**** PROVIDED DATA

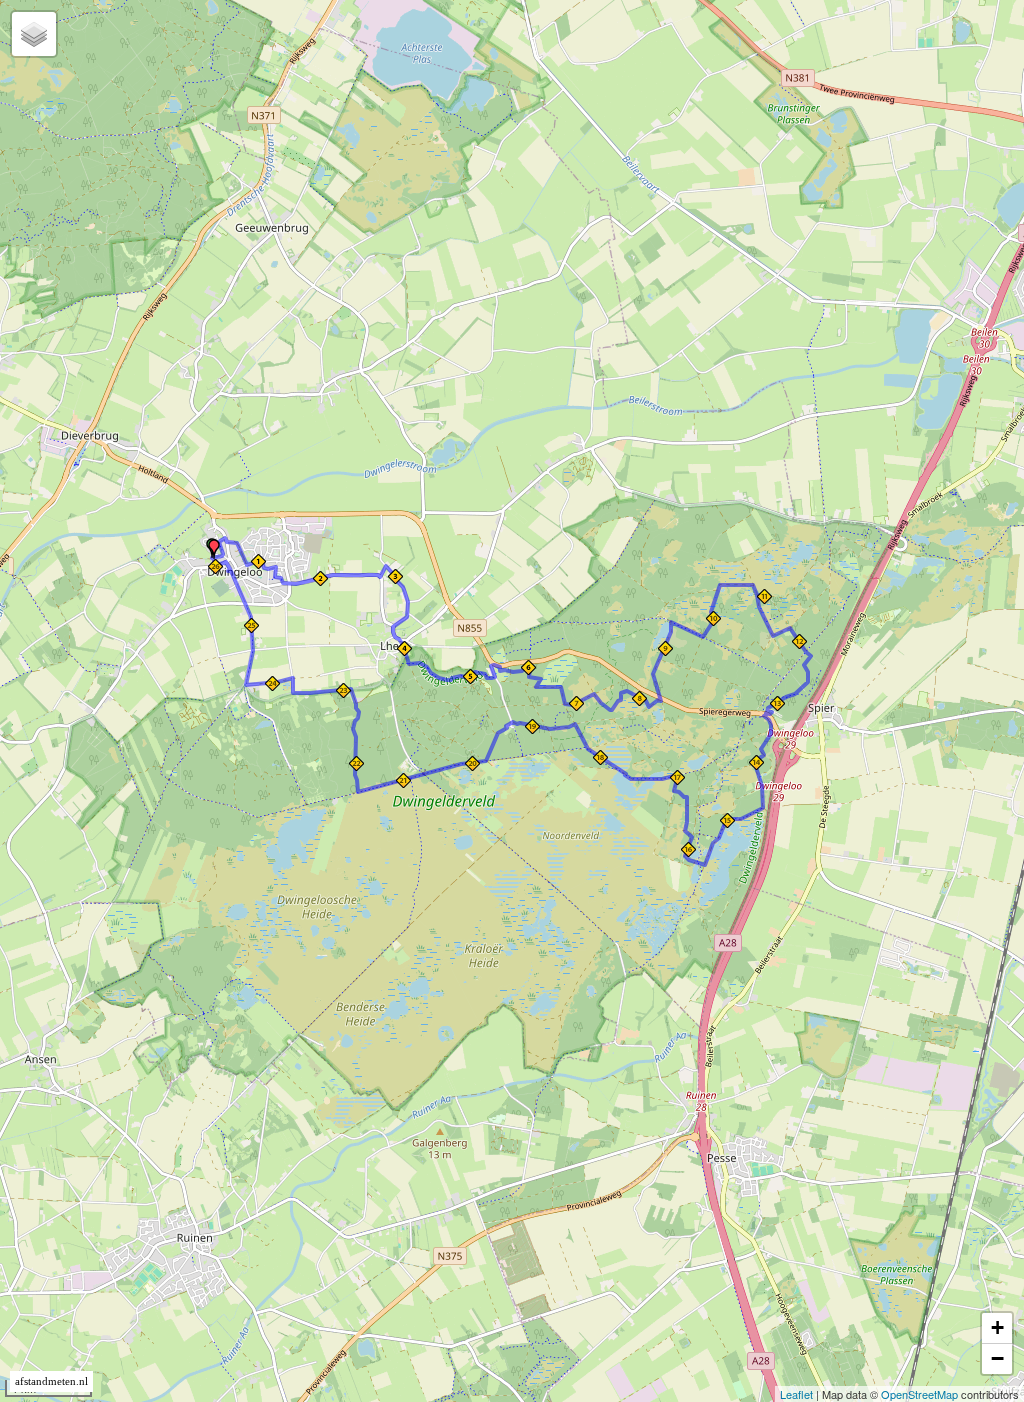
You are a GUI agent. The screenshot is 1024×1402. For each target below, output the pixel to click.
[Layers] (34, 34)
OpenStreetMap (919, 1394)
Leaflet (796, 1394)
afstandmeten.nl (51, 1381)
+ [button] (997, 1327)
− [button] (997, 1358)
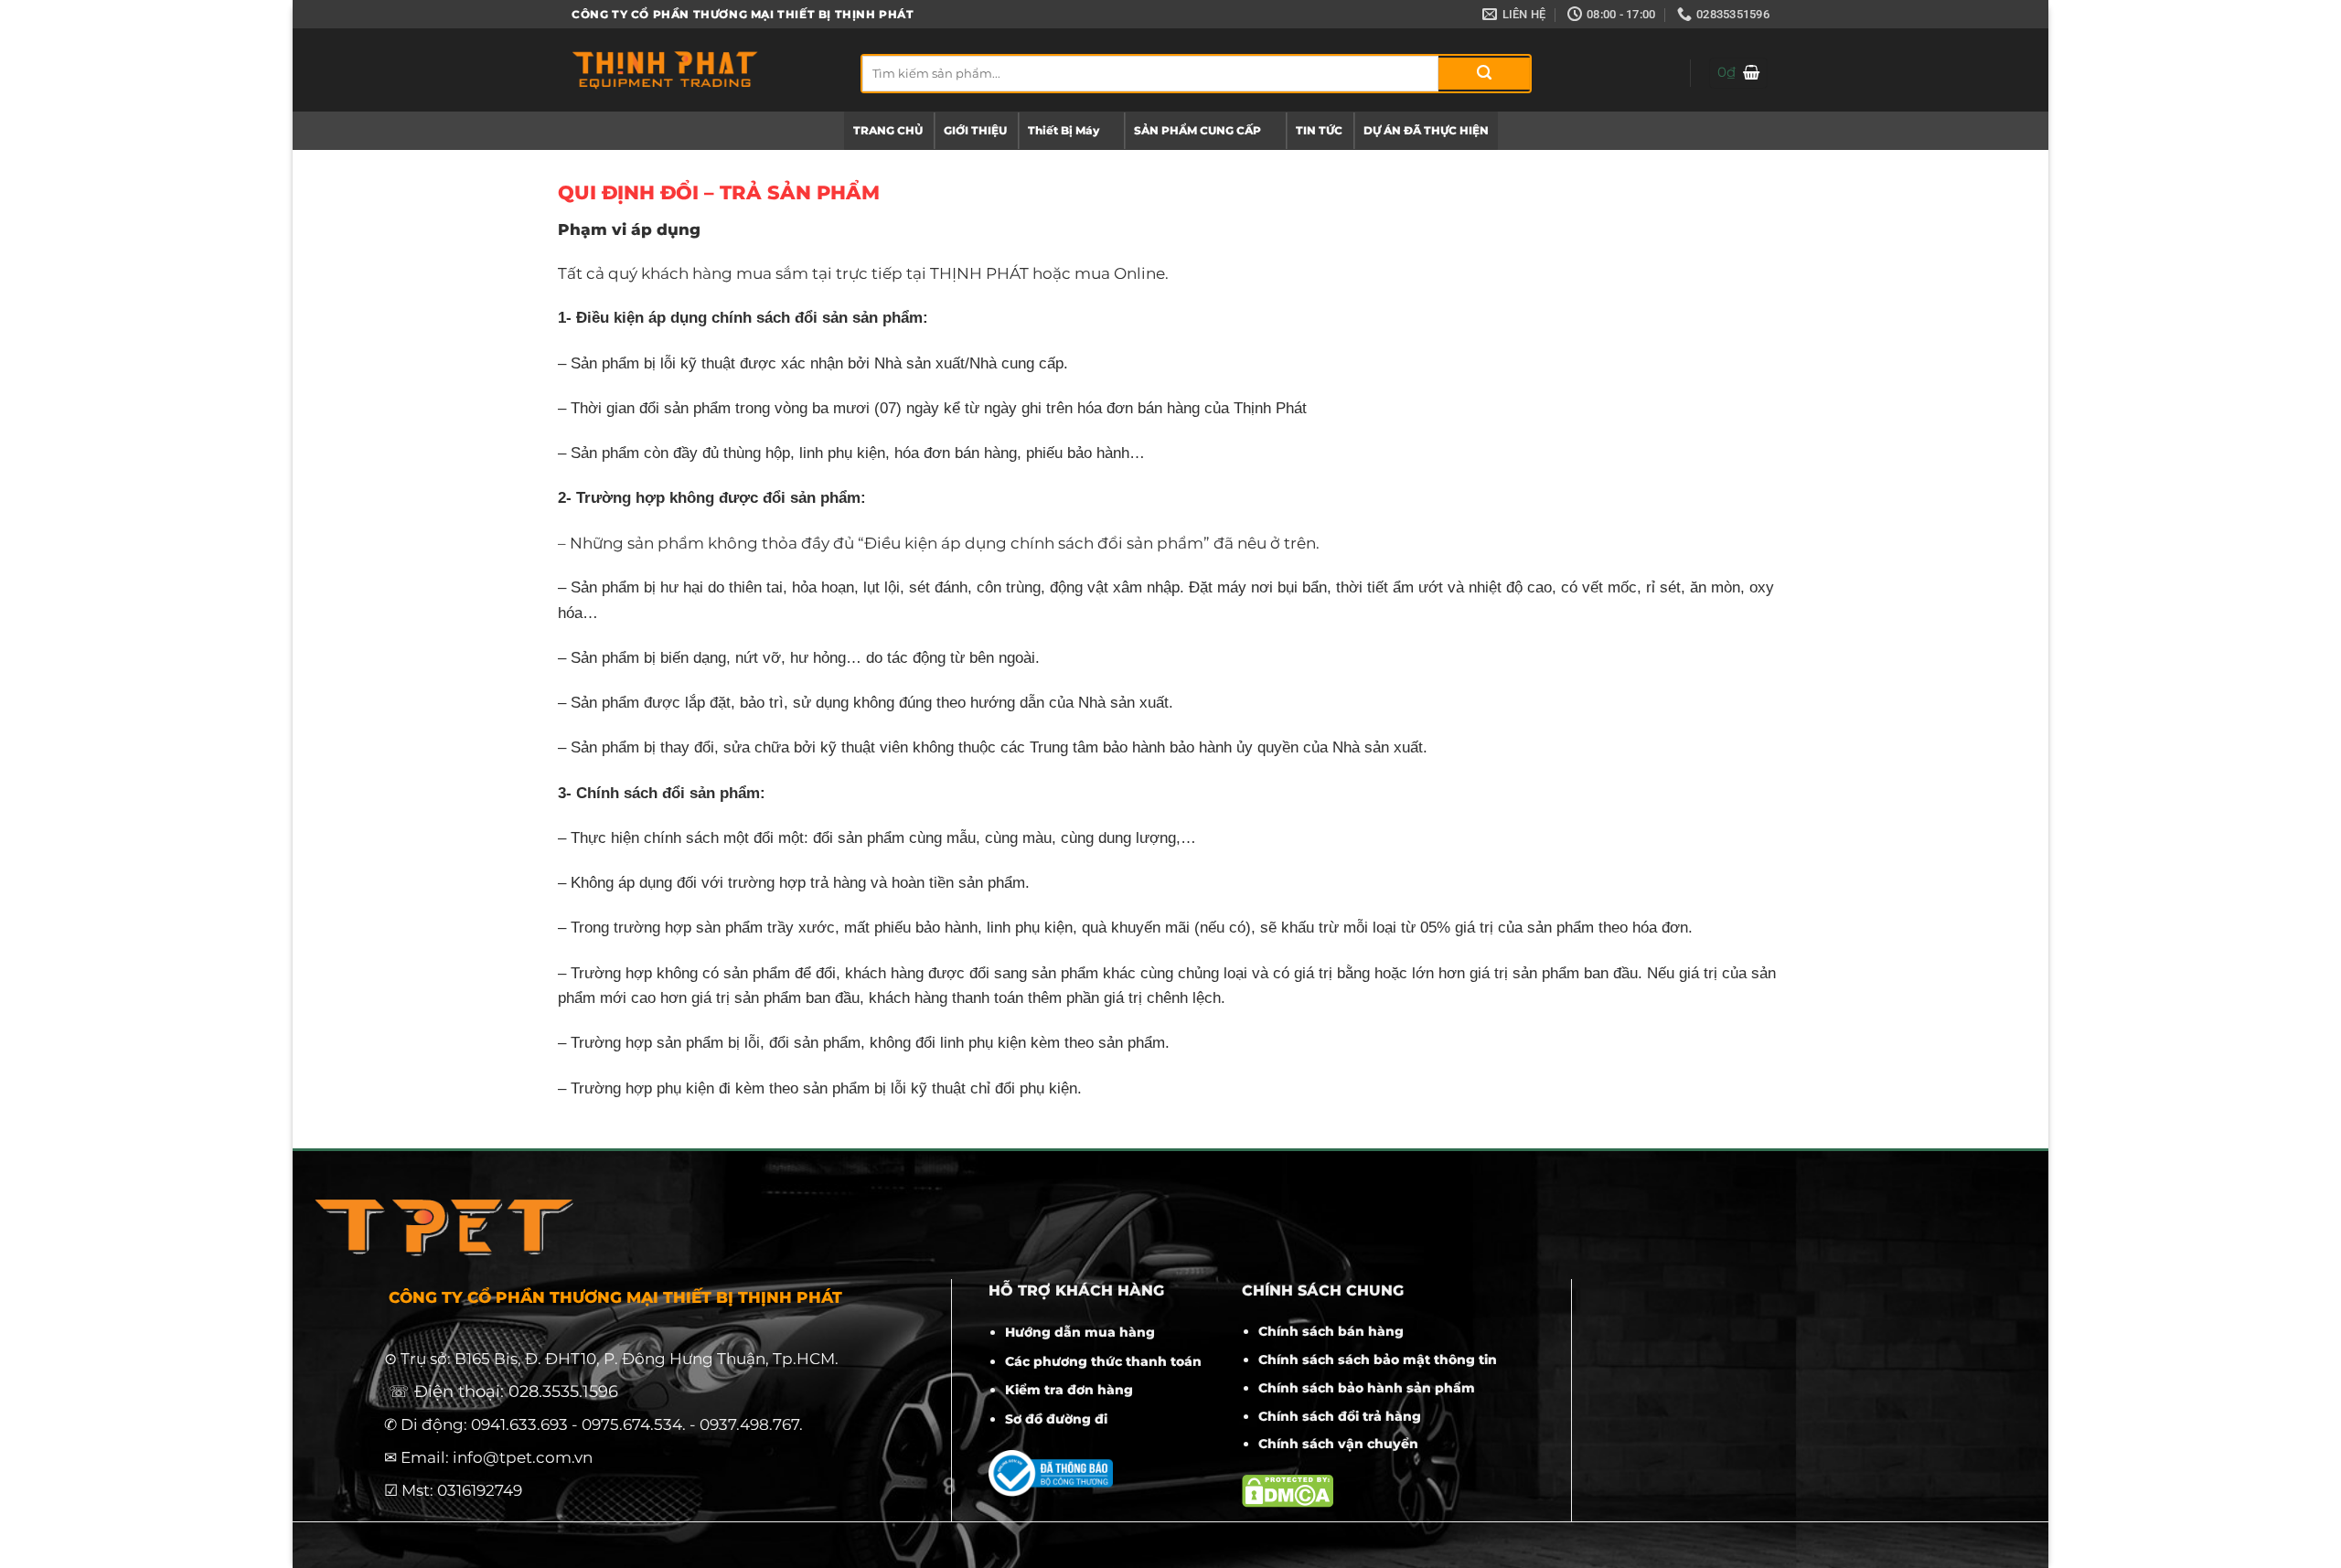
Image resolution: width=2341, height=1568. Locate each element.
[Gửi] (1484, 74)
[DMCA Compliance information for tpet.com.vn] (1287, 1490)
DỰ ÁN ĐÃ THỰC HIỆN (1426, 130)
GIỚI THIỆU (975, 130)
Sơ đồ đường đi (1056, 1419)
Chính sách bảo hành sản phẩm (1366, 1388)
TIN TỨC (1319, 130)
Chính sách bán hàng (1331, 1331)
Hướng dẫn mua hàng (1080, 1332)
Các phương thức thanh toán (1103, 1361)
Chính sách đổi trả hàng (1339, 1416)
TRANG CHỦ (888, 130)
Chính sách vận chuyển (1338, 1443)
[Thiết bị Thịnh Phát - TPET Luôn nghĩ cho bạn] (702, 70)
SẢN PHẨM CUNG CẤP (1197, 130)
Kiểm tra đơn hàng (1069, 1389)
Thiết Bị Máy (1063, 130)
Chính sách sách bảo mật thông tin (1377, 1359)
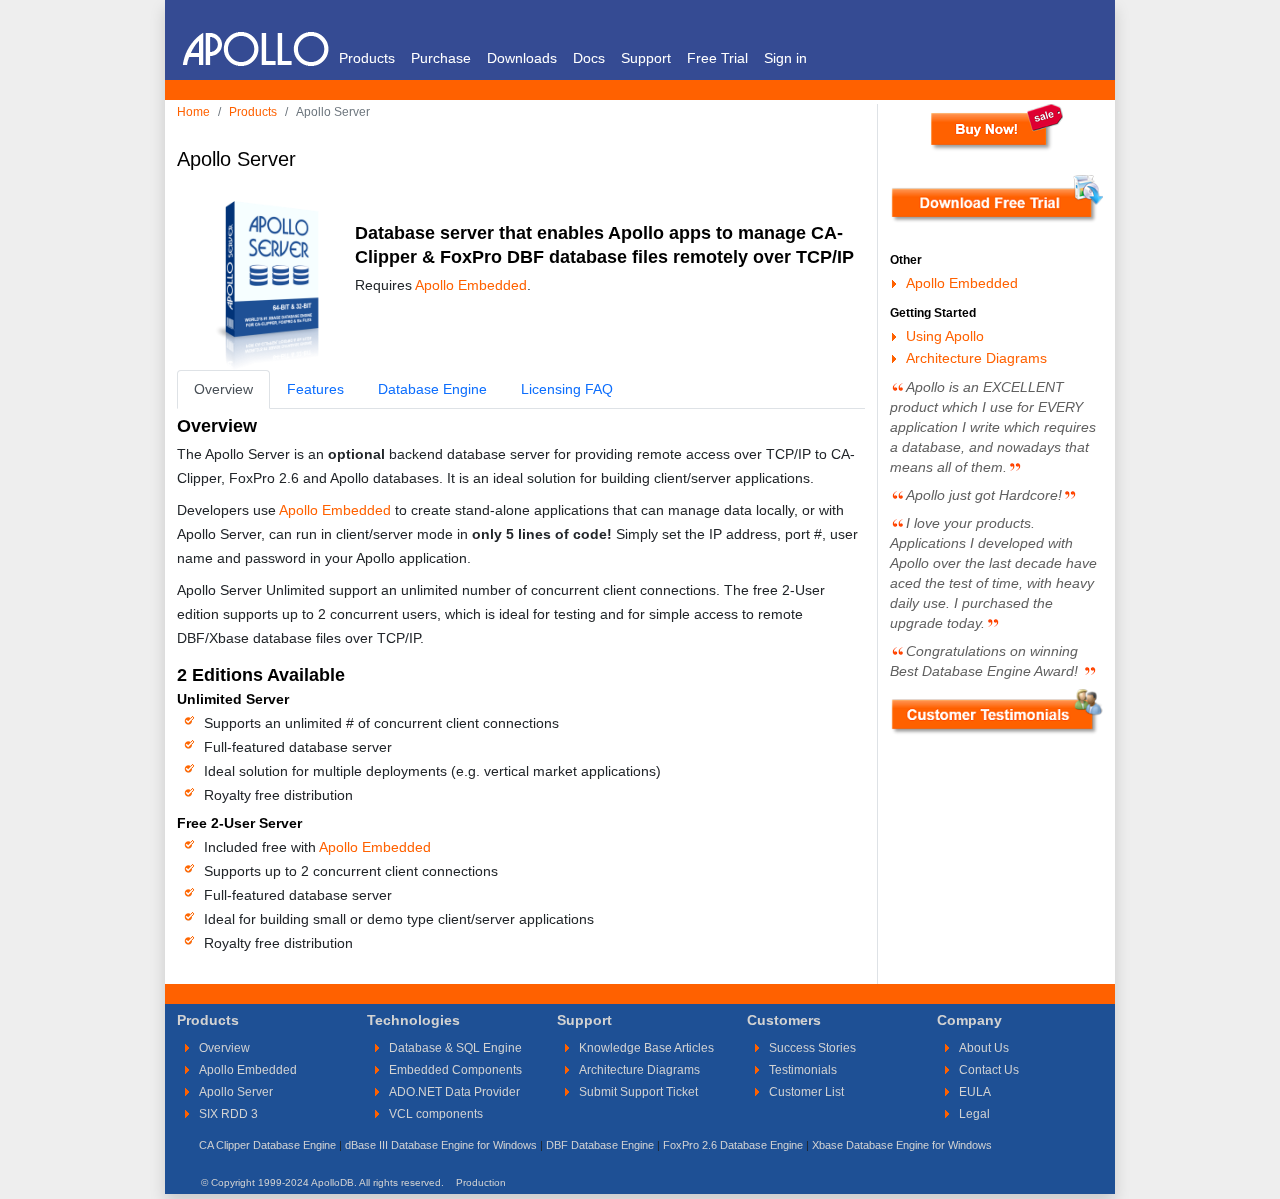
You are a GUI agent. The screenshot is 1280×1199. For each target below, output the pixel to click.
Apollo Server (236, 1092)
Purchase (441, 58)
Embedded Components (455, 1070)
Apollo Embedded (471, 285)
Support (646, 58)
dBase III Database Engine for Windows (441, 1145)
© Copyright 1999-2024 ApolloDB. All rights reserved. (322, 1182)
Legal (974, 1114)
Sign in (785, 58)
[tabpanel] (521, 683)
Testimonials (803, 1070)
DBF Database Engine (600, 1145)
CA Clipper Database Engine (267, 1145)
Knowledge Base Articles (646, 1048)
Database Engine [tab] (432, 389)
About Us (984, 1048)
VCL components (436, 1114)
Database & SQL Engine (455, 1048)
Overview (224, 1048)
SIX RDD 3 (228, 1114)
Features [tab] (315, 389)
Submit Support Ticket (638, 1092)
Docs (589, 58)
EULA (975, 1092)
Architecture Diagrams (976, 358)
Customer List (806, 1092)
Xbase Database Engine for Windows (902, 1145)
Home (193, 112)
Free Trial (717, 58)
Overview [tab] (223, 389)
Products (367, 58)
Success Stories (812, 1048)
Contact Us (989, 1070)
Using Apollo (945, 336)
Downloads (522, 58)
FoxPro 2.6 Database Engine (733, 1145)
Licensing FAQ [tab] (567, 389)
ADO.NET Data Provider (454, 1092)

********

**WHAT THE EXERCISE ASKS**
Extract, character for character, every line from the one that holds "Chính sách bảo hành sản phẩm (1366, 1388)" through the end of the entries above. Include both boundary lines and no pictures.

**WRITTEN ANSWER**
Chính sách bảo hành sản phẩm (1366, 1388)
TIN TỨC (1319, 130)
Chính sách bán hàng (1331, 1331)
Hướng dẫn mua hàng (1080, 1332)
Các phương thức thanh toán (1103, 1361)
Chính sách đổi trả hàng (1339, 1416)
TRANG CHỦ (888, 130)
Chính sách vận chuyển (1338, 1443)
[Thiết bị Thịnh Phát - TPET Luôn nghĩ cho bạn] (702, 70)
SẢN PHẨM CUNG CẤP (1197, 130)
Kiểm tra đơn hàng (1069, 1389)
Thiết Bị Máy (1063, 130)
Chính sách sách bảo mật thông tin (1377, 1359)
You are a GUI agent. The screenshot is 1280×1199. For each target below, output the pixel to click.
Apollo Server (236, 1092)
Purchase (441, 58)
Embedded Components (455, 1070)
Apollo Embedded (471, 285)
Support (646, 58)
dBase III Database Engine for Windows (441, 1145)
© Copyright 1999-2024 ApolloDB. All rights reserved. (322, 1182)
Legal (974, 1114)
Sign in (785, 58)
[tabpanel] (521, 683)
Testimonials (803, 1070)
DBF Database Engine (600, 1145)
CA Clipper Database Engine (267, 1145)
Knowledge Base Articles (646, 1048)
Database Engine [tab] (432, 389)
About Us (984, 1048)
VCL components (436, 1114)
Database & SQL Engine (455, 1048)
Overview (224, 1048)
SIX RDD 3 (228, 1114)
Features [tab] (315, 389)
Submit Support Ticket (638, 1092)
Docs (589, 58)
EULA (975, 1092)
Architecture Diagrams (976, 358)
Customer List (806, 1092)
Xbase Database Engine for Windows (902, 1145)
Home (193, 112)
Free Trial (717, 58)
Overview [tab] (223, 389)
Products (367, 58)
Success Stories (812, 1048)
Contact Us (989, 1070)
Using Apollo (945, 336)
Downloads (522, 58)
FoxPro 2.6 Database Engine (733, 1145)
Licensing FAQ [tab] (567, 389)
ADO.NET Data Provider (454, 1092)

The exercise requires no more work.